▶ Work item: Lines with the word "will" are the ones wanted. Copy each of them from the entries below.

▶ Stored records:
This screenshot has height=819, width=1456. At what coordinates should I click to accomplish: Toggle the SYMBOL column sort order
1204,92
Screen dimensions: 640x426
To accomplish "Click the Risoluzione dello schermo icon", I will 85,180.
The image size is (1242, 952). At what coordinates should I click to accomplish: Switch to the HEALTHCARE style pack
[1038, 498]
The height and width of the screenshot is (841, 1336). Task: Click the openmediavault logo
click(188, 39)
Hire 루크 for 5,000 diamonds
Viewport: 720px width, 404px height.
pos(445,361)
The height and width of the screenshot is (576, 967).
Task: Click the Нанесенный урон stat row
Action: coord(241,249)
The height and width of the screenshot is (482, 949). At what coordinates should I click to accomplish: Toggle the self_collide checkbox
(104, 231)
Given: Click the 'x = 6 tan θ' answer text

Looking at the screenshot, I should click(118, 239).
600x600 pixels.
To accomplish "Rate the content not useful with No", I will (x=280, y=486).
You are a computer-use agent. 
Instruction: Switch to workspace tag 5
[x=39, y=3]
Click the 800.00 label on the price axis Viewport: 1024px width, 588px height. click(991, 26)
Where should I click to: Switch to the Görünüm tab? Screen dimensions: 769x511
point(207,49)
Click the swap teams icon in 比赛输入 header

▶ Written solution:
To accomplish "Click the Risoluzione dello schermo icon", I will 85,180.
To accomplish "Rate the content not useful with No", I will (x=280, y=486).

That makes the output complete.